L’ancien Rétameur ouvrit la bouche, mais Perrin le fit taire.
— Plus un mot, Aram. Vous m’entendez ? Plus un mot !
— Comme le veut mon Seigneur Perrin, murmura Aram, inclinant la tête.
Perrin aurait voulu voir son visage. Son odeur n’annonçait aucune colère, aucun ressentiment. C’était bien là le pire. Aram n’avait émis aucune odeur de rage en suggérant ces meurtres.
Deux hommes des Deux Rivières grimpèrent sur les roues du chariot voisin, et, par-dessus le plateau, regardèrent le bas de la colline vers le nord, chacun portant sur la hanche droite un carquois bien garni, et un long couteau, presque une courte épée, sur la gauche.

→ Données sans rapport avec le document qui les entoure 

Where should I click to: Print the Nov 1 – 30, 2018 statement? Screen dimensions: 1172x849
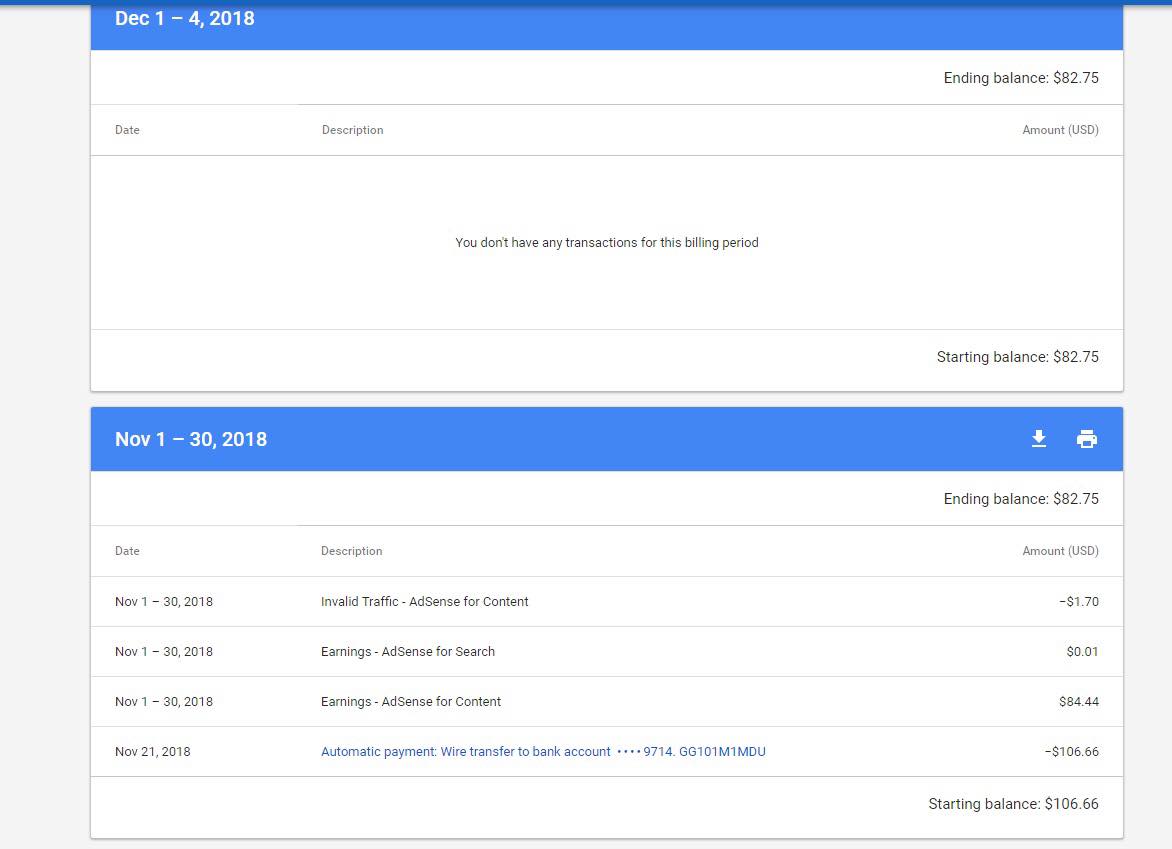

Au moins trois cents de ses compatriotes avaient suivi Perrin jusqu’ici. Il maudissait le jour où le premier l’avait appelé Seigneur Perrin, maudissait le jour où il avait renoncé à les en empêcher. Même avec tous les murmures et les bruits d’un camp de cette taille, il n’avait aucun mal à entendre ce qu’ils disaient.
Tod al’Caar, d’un an plus jeune que Perrin, poussa un long soupir, comme s’il voyait pour la première fois ce qu’il y avait en bas. Il sentit presque remuer sa mâchoire prognathe. La mère de Tod l’avait laissé partir volontairement, uniquement pour que son fils ait l’honneur de suivre Perrin aux Yeux d’Or.
— Fameuse victoire, dit-il enfin. C’est nous qui l’avons remportée, n’est-ce pas, Jondyn ?
Le vieux Jondyn Barran, noueux comme une racine de chêne, était l’un des plus âgés des trois cents. Meilleur archer que personne aux Deux Rivières, à l’exception de Maître al’Thor, et meilleur chasseur de tous, sans exception, c’était l’un des habitants les moins distingués du village. Jondyn n’avait pas travaillé un jour de plus que nécessaire depuis qu’il avait quitté la ferme de son père. La forêt et la chasse, c’était tout ce qui l’intéressait, ça et la boisson les jours de fête. Il cracha bruyamment.
— Si tu le dis, mon garçon. De toute façon, c’est ces sacrés Asha’man qu’ont gagné. Et grand bien leur fasse. Dommage qu’ils n’aillent pas fêter ça ailleurs.
— Ils ne sont pas si mauvais, protesta Tod. Ça ne me ferait rien d’être comme eux.
C’était davantage bluff et vantardise que vérité ; confirmé par l’odeur ; sans regarder, Perrin était sûr qu’il s’humectait les lèvres. Sans doute que sa mère l’avait effrayé avec des histoires d’hommes canaliseurs il n’y avait pas si longtemps.
— Je voulais dire – Rand – enfin, le Seigneur Dragon – ça sonne bizarre, non ? Que Rand al’Thor soit le Dragon Réincarné, et tout ça ? dit-il avec un petit rire gêné. Bon, il peut canaliser et ça n’a pas l’air… il n’est pas… je veux dire…
Il déglutit bruyamment.
— En plus, qu’est-ce qu’on aurait fait sans lui avec toutes ces Aes Sedai ? murmura-t-il.
Maintenant, il sentait la peur.
— Jondyn, qu’est-ce qu’on va faire ? Je veux dire, des Aes Sedai prisonnières ?
De nouveau, son aîné cracha, plus bruyamment cette fois. Et il ne se donna pas la peine de baisser la voix. Jondyn disait toujours ce qu’il pensait, quelque cruel que ce fût, une raison de plus de sa mauvaise réputation.
— Il aurait mieux valu pour nous qu’elles meurent toutes hier, mon garçon. On le paiera avant la fin. Crois-moi, on le paiera cher.